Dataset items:
▼▼▼
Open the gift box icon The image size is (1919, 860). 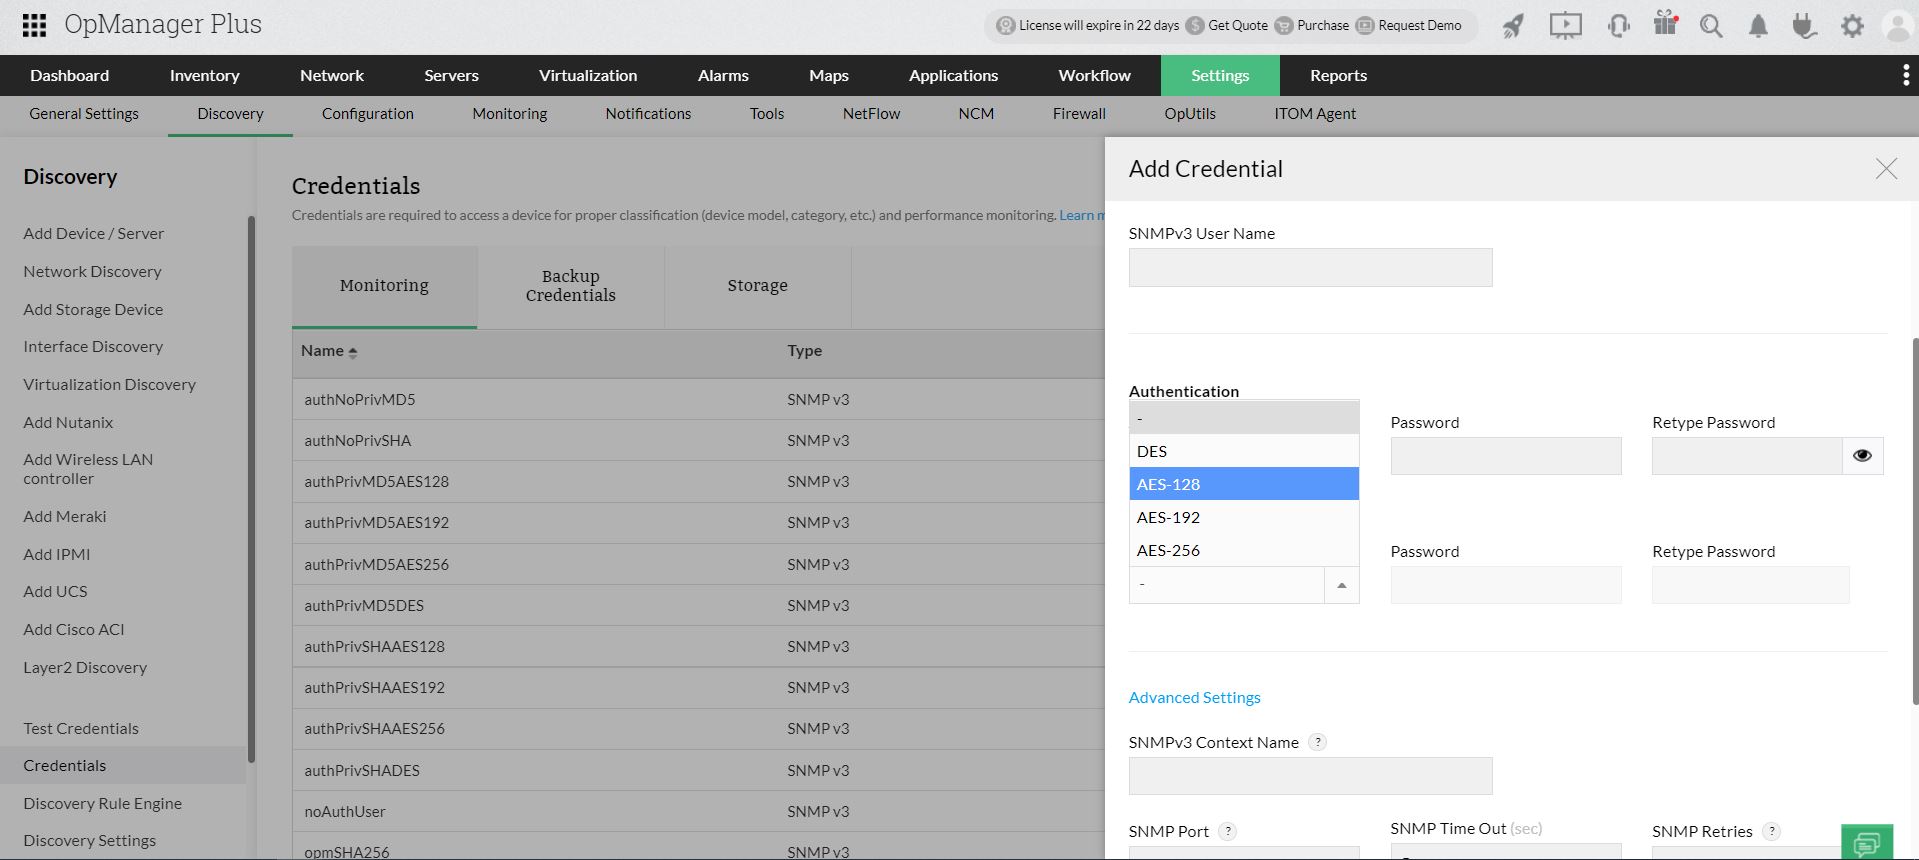click(1665, 24)
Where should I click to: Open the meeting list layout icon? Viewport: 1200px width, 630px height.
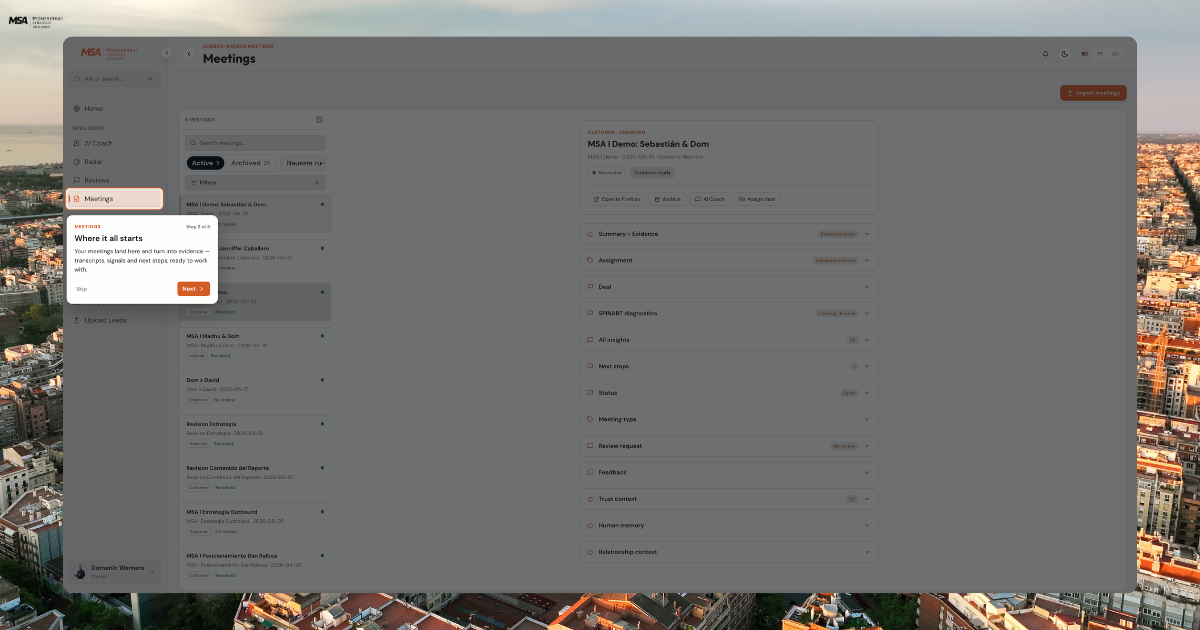click(319, 119)
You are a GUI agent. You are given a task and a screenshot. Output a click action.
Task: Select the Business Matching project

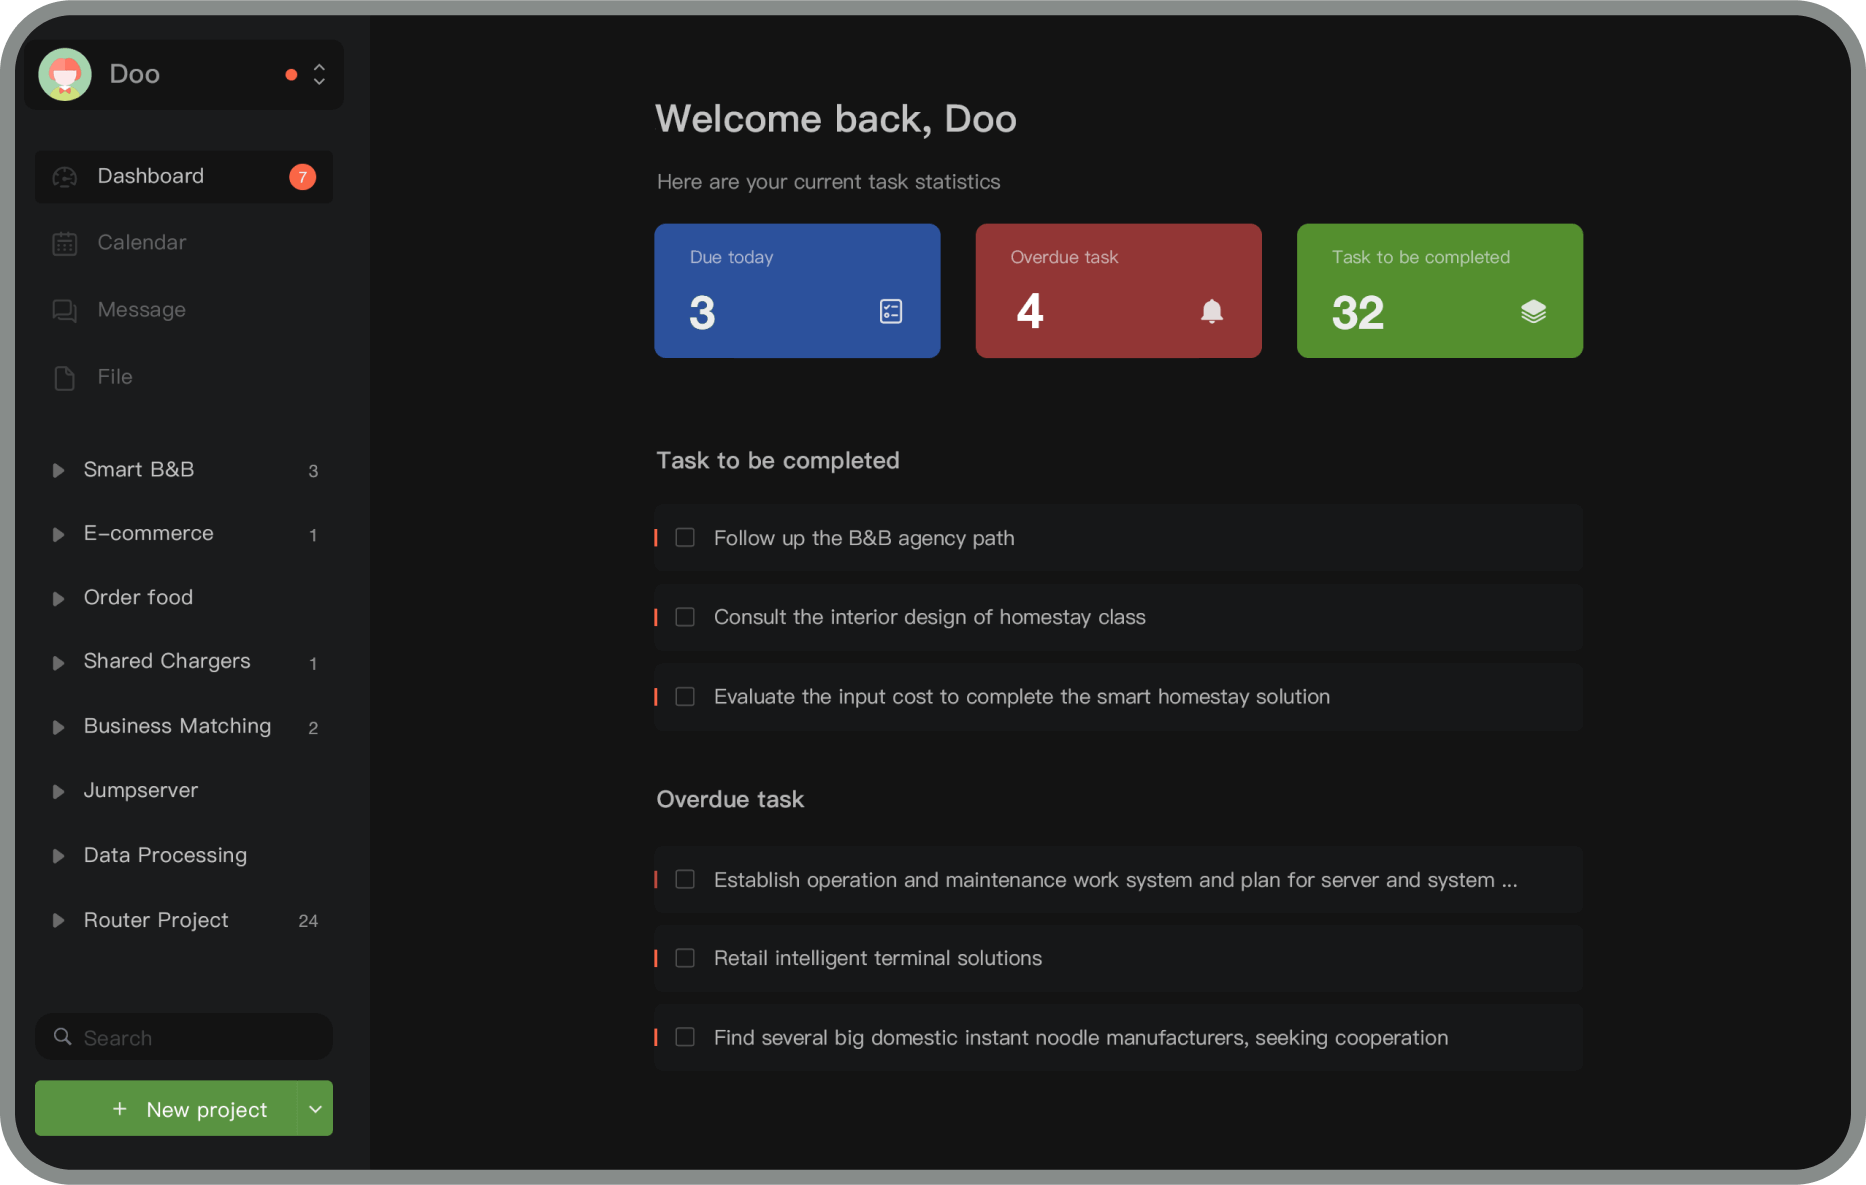tap(177, 726)
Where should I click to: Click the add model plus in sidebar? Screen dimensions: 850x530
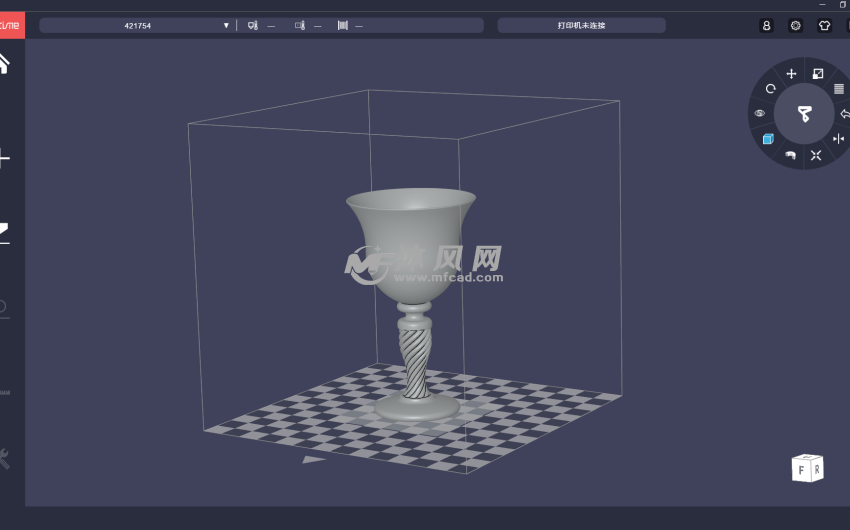[x=4, y=158]
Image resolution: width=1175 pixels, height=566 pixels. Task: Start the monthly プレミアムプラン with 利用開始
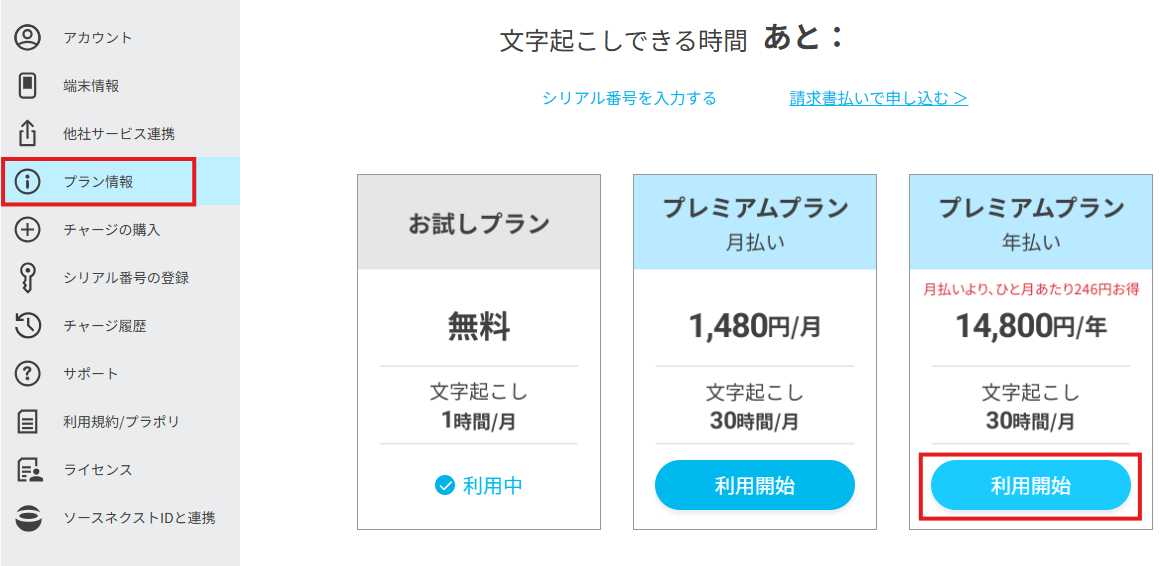coord(755,486)
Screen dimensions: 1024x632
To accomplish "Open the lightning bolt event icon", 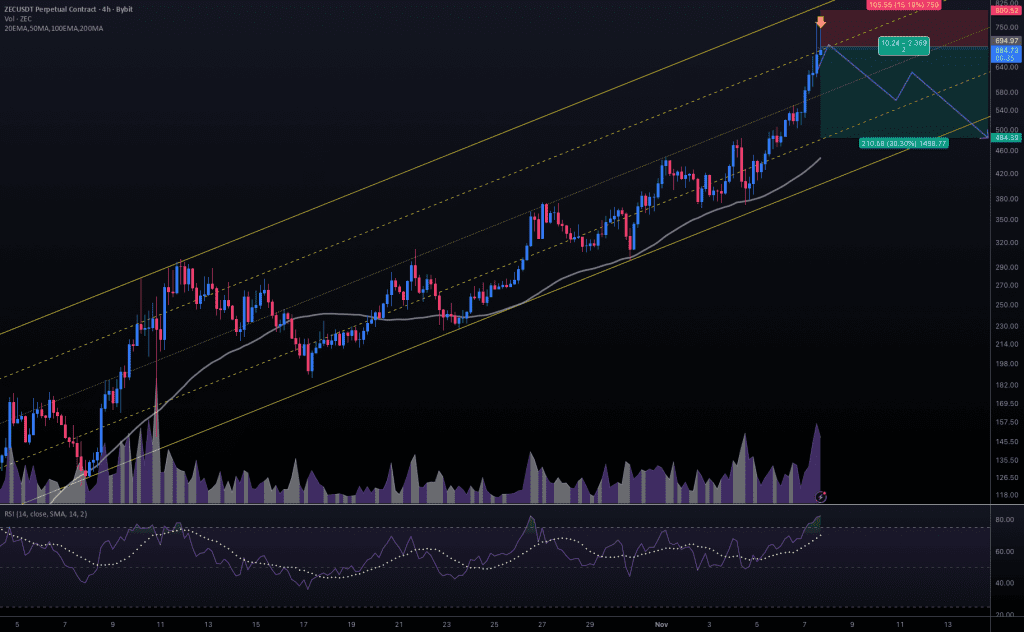I will [x=821, y=495].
▲▲▲
Problem description -> Your answer should be the lines above, word for word, from the line with "Where should I click to: Click" through the line with "Screen dimensions: 1024x632", minus the pictures.

Answer section ->
Where should I click to: Click the add model plus in sidebar? Screen dimensions: 850x530
[x=4, y=158]
Image resolution: width=1175 pixels, height=566 pixels. Task: Start the monthly プレミアムプラン with 利用開始
coord(755,486)
Screen dimensions: 1024x632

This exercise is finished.